Picture a great market at dawn, and two traders
arriving with the same basket of fruit. The first trader is well known. He
wears a good suit, speaks with ease and comes from a town whose name inspires trust.
His basket is glanced at, weighed quickly and sold at a fair price.
The second carries fruit of the same quality, sometimes
fresher and sweeter. But he comes from a village people had learned to describe
before they had learned to understand. So they ask more questions.
They inspect
his basket twice. They discount him. They warn buyers that perhaps the road
from his village is unsafe, perhaps his scales are off, perhaps next season's
harvest will fail.
In 1873 a slight, asthmatic Englishman named Walter
Bagehot explained the City of London to itself, and produced the finest book
ever written about money called Lombard Street. Bagehot’s central insight was
almost theological.
He posited that the entire towering apparatus of Victorian
finance, bills, bonds and discount
houses, that moved fortunes before breakfast, rested not on gold but on one
fragile intangible thing. Confidence. This instinctively led to credit or
credere in Latin.
Credere means to believe, trust or place one’s
heart. It meant entrusting someone with something valuable, so if you entrusted
money to someone, you were extending trust.
Bagehot understood this and explained that belief
cannot be argued into being. It is either earned or guaranteed by someone
the world already trusts.
A loan is extended on the belief that the lender will
be repaid; an interest rate is the price a lender puts on his doubt; and the
deepest law of the trade is a paradox. That the man who must prove he is worthy
of credit has, in the very act of proving, already begun to lose it.
In this sense, the tragedy of the second trader
was not that his fruit was bad. It is that he was priced before he was seen.
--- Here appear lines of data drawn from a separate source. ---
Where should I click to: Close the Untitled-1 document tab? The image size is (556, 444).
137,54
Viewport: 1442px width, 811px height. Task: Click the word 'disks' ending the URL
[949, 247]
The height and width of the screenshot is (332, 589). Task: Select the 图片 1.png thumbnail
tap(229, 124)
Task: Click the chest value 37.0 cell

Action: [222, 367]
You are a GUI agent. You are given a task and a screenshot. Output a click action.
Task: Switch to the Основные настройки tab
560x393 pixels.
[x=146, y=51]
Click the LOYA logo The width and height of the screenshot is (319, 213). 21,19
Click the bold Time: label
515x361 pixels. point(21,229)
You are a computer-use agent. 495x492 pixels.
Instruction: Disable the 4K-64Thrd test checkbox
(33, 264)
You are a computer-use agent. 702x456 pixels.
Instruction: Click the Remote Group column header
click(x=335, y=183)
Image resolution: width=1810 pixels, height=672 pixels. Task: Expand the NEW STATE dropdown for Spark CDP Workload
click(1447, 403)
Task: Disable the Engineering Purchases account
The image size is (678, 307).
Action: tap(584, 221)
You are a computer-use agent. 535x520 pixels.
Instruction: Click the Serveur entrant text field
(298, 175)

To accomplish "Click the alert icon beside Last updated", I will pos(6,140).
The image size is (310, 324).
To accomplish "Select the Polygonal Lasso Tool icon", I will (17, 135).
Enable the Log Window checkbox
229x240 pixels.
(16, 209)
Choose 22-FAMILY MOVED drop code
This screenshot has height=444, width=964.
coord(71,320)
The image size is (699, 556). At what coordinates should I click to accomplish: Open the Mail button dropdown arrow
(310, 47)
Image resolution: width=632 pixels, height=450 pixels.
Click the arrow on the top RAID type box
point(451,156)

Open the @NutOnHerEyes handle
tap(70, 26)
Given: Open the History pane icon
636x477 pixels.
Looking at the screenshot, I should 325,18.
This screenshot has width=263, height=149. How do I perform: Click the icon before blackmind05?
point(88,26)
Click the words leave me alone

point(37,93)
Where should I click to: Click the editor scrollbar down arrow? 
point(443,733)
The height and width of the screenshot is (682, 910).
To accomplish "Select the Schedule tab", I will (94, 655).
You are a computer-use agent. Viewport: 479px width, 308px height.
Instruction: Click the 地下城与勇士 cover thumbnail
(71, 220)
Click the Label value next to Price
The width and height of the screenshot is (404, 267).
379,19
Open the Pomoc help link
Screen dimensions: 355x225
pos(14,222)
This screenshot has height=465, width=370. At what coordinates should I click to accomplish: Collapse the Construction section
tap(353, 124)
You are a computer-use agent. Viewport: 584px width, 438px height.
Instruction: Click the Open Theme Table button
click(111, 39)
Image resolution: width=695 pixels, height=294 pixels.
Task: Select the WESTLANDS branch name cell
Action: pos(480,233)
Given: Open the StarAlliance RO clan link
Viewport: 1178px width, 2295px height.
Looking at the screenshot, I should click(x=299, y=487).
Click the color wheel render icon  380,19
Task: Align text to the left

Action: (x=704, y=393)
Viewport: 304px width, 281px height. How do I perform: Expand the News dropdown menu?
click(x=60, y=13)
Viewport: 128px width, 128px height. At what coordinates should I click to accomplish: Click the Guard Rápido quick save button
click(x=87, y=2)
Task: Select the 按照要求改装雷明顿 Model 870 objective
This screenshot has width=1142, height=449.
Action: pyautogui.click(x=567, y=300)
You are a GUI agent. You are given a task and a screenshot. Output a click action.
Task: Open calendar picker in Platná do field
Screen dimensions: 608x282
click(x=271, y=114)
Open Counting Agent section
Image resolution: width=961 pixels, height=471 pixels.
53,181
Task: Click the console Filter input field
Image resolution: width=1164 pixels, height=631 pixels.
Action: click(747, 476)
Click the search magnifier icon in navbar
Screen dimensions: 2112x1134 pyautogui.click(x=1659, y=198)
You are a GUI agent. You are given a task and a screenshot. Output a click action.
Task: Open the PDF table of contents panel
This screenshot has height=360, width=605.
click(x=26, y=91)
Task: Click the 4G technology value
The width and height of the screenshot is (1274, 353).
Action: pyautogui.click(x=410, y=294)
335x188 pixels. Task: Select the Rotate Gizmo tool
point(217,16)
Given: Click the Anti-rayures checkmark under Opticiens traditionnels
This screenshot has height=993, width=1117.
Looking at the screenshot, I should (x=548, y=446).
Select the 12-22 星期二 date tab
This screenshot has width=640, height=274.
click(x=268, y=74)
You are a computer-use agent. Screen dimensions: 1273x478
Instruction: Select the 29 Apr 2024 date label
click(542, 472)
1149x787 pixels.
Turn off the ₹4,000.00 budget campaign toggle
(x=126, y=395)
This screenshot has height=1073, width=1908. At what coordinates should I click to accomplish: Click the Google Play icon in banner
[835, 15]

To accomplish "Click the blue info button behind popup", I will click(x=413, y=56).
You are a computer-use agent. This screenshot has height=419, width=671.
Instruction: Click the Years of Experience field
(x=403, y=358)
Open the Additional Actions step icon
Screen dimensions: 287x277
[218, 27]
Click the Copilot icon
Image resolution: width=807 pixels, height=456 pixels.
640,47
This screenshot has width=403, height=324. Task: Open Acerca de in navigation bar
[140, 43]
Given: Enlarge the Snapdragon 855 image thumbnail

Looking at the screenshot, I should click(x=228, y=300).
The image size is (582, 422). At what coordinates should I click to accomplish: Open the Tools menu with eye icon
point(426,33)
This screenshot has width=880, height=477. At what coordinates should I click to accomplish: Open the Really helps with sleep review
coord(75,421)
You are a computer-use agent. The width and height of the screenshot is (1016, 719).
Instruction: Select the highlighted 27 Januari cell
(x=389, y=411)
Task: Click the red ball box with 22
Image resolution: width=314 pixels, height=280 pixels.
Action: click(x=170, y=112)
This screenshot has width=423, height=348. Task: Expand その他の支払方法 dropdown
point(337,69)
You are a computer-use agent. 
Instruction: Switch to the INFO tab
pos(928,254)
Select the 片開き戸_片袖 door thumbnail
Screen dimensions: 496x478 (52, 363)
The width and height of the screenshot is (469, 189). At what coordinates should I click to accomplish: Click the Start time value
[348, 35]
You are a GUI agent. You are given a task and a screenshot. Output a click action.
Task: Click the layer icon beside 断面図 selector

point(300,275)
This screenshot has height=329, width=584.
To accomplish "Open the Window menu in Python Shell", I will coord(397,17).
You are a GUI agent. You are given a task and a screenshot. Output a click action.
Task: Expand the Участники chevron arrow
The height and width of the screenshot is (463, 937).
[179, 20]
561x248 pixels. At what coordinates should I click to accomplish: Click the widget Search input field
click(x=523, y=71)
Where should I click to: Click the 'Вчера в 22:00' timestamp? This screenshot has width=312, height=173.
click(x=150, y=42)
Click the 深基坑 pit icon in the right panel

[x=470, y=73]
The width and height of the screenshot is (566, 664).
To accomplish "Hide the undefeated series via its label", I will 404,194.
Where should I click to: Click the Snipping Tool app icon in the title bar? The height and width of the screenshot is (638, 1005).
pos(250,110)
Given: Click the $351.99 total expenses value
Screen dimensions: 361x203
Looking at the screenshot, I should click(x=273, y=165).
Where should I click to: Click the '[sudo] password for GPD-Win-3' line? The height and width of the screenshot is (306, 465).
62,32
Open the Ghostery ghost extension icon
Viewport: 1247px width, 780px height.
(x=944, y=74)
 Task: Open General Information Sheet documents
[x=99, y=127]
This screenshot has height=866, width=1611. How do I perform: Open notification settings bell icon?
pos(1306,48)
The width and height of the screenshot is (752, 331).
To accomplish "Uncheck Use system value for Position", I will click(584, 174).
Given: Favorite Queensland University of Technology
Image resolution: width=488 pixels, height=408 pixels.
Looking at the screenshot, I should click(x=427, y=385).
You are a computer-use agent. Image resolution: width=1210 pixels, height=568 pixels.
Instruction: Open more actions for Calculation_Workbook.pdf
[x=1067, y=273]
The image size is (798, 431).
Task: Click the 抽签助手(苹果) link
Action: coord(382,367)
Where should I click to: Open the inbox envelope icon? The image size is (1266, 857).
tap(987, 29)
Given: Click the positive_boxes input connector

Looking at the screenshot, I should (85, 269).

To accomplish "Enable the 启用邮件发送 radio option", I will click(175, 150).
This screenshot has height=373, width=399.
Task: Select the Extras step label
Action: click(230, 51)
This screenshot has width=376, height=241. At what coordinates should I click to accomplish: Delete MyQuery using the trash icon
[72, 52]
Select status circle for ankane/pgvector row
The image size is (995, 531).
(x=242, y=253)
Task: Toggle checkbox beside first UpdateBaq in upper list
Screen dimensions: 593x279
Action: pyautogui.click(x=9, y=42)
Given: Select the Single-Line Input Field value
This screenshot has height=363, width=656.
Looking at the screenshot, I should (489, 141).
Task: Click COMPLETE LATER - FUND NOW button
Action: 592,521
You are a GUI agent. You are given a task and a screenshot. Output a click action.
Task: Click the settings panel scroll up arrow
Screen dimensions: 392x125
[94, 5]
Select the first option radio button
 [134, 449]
This is the story of Kenya and Africa at large in
the global economy.
For many years, the continent has not only
suffered from the shortage of capital, infrastructure, technology and fair
trade, but from something more intangible and highly expensive. It has suffered
from the price of perception.
An investor looks at a project in Africa and
immediately adds a risk premium. A lender looks at an African sovereign and
prices uncertainty into the loan. A rating agency looks at an African economy
and often sees fragility before it sees growth.
A global company looks at
African minerals and too often wants extraction without value addition. The
result is that before the first road is built, before the first factory opens, or
even before the first job is created, Africa has already been charged an
invisible tax.
That tax is called risk.
Hence why the conversation about President
Ruto’s presence at the recently held G7 Summit in Évian, France, must not be reduced
to the photos, handshakes, motorcades or whether or not he was the first
Kenyan president to be invited. It should be understood as a fight over this
hidden tax.
He was not merely saying that Africa needs investments. He was
restating that Africa needs a financial architecture that stops punishing it
for being African.
However, the reflex in our commentariat is to
dismiss every presidential journey as tourism billed to the taxpayer. President
Ruto sat as the only African leader at the table of the G7. He did not beg for
money.
He argued for belief. His thesis, which was placed across three working
sessions, was that Africa is a victim of vast mispricing.
He called it a
capital injustice whereby the continent is charged ruinous interest, not
because its fundamentals are poor, but because the world’s risk models still
squint at it through Victorian eyes.
The President’s seat at this table was itself a
line of credit telling the world to extend to Kenya a measure of belief. And
the architecture that he pressed for was the Africa Trade and Investment
Development Insurance (ATIDI) and the Multilateral Investment Guarantee Agency (MIGA),
blended finance, and instrument for debt transparency and risk sharing.
He
stressed that a guarantee, though not money, is confidence. This may be the
most Bagehotian sentence ever spoken by a Kenyan or African head of state. And
he was right.
The G7 nations face shrinking or flatlining
budgets for traditional Official Development Assistance (ODA). So at the G7,
they championed alongside Kenya as a partner country, moving towards an
investment and guarantee model designed to de-risk and mobilise private capital
for emerging markets, particularly across Africa. This endorsement formalises
ATIDI as a primary vehicle for turning perceived un-investable projects into
highly secure, bankable options for international financiers.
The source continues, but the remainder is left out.